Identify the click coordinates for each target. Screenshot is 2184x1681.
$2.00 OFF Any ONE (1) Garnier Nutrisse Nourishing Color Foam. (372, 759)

* * *

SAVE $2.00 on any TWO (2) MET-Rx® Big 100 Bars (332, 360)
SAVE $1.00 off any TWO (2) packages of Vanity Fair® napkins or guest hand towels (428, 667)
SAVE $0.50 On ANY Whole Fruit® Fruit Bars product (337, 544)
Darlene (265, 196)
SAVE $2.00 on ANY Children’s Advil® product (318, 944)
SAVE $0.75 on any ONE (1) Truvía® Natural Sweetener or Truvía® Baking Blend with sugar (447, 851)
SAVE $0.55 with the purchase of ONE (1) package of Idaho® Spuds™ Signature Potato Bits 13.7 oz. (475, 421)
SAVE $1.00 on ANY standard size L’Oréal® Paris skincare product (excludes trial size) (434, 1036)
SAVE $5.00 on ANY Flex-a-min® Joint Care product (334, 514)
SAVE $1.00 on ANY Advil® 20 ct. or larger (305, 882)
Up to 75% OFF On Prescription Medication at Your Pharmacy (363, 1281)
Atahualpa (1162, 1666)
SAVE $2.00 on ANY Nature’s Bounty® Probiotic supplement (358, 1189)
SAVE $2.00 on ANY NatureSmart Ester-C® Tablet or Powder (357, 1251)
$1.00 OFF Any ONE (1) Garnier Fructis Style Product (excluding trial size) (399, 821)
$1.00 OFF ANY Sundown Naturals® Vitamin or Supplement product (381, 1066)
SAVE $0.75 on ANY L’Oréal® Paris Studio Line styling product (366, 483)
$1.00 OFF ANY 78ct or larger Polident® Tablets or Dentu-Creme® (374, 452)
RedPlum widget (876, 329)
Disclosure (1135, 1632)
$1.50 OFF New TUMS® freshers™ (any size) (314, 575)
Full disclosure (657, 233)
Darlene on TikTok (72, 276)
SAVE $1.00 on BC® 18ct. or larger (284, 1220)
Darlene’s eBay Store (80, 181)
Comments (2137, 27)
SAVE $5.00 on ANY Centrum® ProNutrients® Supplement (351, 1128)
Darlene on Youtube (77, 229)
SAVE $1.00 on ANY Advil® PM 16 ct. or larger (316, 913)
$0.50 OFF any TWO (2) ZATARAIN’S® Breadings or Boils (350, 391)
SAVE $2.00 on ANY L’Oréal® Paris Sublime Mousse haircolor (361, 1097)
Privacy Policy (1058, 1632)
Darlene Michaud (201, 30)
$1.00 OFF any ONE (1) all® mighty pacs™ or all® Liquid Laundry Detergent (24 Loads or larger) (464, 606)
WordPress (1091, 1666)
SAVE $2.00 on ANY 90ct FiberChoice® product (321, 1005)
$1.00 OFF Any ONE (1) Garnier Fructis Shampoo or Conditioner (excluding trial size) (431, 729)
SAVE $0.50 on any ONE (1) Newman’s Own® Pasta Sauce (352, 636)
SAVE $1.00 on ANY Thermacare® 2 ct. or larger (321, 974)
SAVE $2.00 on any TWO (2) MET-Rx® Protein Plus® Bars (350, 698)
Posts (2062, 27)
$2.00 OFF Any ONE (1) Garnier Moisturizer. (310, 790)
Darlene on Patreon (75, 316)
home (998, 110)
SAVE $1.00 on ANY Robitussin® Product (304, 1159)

--

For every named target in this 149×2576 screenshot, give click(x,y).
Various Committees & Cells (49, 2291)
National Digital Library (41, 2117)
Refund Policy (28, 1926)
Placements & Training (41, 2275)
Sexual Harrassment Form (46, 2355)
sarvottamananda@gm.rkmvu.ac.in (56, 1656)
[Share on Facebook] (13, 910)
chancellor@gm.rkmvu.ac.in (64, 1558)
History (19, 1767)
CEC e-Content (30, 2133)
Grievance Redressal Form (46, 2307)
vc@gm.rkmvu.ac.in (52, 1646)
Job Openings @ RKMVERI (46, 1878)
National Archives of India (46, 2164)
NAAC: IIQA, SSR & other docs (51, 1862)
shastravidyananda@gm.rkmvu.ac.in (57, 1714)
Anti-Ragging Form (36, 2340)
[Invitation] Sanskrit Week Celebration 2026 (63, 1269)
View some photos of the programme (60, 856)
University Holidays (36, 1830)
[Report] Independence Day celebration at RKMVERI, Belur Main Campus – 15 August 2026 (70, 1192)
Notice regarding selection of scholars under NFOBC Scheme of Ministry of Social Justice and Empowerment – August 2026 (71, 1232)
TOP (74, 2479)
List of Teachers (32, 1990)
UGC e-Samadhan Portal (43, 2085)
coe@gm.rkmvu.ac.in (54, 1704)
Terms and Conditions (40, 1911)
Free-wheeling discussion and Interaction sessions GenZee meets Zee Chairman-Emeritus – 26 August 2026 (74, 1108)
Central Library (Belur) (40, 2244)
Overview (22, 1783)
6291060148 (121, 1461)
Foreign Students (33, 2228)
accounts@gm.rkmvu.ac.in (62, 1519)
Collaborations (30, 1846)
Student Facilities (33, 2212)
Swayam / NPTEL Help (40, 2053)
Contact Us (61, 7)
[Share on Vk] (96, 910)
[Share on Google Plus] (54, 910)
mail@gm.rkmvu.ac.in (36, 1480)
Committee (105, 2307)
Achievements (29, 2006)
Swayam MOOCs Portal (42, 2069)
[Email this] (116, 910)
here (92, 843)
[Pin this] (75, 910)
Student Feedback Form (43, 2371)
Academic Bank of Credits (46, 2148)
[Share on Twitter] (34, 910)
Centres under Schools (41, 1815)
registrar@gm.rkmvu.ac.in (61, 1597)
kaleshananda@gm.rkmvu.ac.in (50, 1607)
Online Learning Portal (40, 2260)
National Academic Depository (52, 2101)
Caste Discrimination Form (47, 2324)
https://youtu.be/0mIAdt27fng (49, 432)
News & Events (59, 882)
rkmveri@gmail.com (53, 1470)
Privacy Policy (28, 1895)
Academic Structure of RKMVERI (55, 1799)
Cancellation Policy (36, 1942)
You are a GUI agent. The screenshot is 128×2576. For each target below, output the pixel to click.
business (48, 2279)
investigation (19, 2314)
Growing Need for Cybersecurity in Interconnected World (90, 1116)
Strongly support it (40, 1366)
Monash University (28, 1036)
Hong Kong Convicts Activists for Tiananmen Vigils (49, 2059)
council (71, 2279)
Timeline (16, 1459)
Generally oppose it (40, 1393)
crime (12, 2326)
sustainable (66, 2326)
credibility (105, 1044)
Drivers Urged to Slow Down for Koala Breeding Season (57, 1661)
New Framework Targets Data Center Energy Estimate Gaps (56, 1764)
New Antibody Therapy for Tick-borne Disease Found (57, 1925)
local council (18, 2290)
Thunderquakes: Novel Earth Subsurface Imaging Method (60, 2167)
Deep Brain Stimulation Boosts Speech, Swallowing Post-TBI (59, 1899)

Work instruction:
Return only the part of the records above that opens with the line containing "Identify the click" and closes with the line containing "Foam. (372, 759)", ends included.

Task output:
Identify the click coordinates for each target. Screenshot is 2184x1681.
$2.00 OFF Any ONE (1) Garnier Nutrisse Nourishing Color Foam. (372, 759)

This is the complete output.